Катя: Семьи, где я была, практически в 70 % случаях были без пап. Многие папы ушли на первом году жизни, как только стало понятно, что ребенок будет трудный, или еще по каким-то причинам — я не знаю.

Женя: Я знаю. Я сначала осуждал отцов, а потом понял. Очень часто мама вокруг ребенка выстраивает барьер, она себя с ним ассоциирует полностью. А мужчина просто оказывается на обочине. И он не может просто пробиться через эту стену — навыка же нет, нас не учат этому. И мужчине гораздо проще быть на стороне — помогать деньгами или вообще уйти. Потому что это очень сложная ситуация. В этот момент обостряются все конфликты: стадия острая, муж и жена обвиняют друг друга, родители подливают масла в огонь… Но есть случаи, когда отцы возвращаются в семьи. Я знаю историю, когда папа забрал больного ребенка к себе, но ушел от жены, не смог с ней жить.

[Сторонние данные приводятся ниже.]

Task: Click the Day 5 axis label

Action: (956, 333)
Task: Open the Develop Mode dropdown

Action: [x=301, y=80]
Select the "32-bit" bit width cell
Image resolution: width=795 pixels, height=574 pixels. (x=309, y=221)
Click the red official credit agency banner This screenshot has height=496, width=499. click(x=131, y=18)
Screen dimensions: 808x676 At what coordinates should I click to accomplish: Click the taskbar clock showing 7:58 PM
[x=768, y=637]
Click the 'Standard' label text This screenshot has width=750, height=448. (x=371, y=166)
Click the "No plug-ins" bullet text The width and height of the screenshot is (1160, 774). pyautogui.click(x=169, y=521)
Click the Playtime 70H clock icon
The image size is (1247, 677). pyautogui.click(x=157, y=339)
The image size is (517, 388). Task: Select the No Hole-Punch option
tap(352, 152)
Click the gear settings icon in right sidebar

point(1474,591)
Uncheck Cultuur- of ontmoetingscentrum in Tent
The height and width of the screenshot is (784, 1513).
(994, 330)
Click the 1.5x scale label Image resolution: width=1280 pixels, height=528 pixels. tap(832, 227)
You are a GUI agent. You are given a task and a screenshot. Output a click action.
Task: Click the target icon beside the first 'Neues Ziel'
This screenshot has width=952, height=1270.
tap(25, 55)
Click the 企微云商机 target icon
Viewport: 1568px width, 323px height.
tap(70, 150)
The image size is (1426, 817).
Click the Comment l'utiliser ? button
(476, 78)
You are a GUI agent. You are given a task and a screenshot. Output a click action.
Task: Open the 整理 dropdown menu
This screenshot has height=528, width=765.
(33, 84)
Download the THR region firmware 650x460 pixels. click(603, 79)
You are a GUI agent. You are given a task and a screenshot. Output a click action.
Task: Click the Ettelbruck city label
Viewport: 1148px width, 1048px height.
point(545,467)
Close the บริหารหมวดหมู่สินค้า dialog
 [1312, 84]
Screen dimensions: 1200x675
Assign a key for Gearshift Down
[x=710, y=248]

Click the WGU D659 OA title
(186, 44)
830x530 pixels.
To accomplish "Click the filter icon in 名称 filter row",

Катя: Самая большая проблема во всем этом — то, что ты остаешься со своим ребенком практически один на один. Я видела мам, которые справляются со всем в одиночку — это же женщины, которые ради ребенка перевернут мир. А по-другому никак — они просто железными становятся.

Женя: Они создают общие группы в соцсетях, обмениваются опытом: к какому врачу сходить, как организовать перевозку, какие льготы или оборудование положены от государства — мамы делятся информацией друг с другом, потому что никто тебе никогда всего этого не расскажет. Чтобы добиться чего-то от государства и знать, что это положено, нужно быть очень подкованным и настырным. И если мама такая вся не в себе — не может смириться с ситуацией, принять ее, — то она не сможет помочь своему ребенку, разобраться, что подходит именно ему. А тут вопрос времени критический: чем раньше ты начнешь ребенком заниматься, тем больше у него будет шансов.

Опять же все всегда относительно. У одного ребенка такие тяжелые пороки, и семья держится молодцом, а у другого легкая форма ДЦП, а мама вообще не в себе. Потому что она начинает сравнивать его с обычными детьми — особенно если он единственный в семье. Это очень опасные истории, когда ты сравниваешь своего ребенка с обычным, потому что разница всегда будет непреодолимая. И очень многие на этом ломаются: мы хотим, чтобы он был как все, делал как все, а он как все никогда не будет.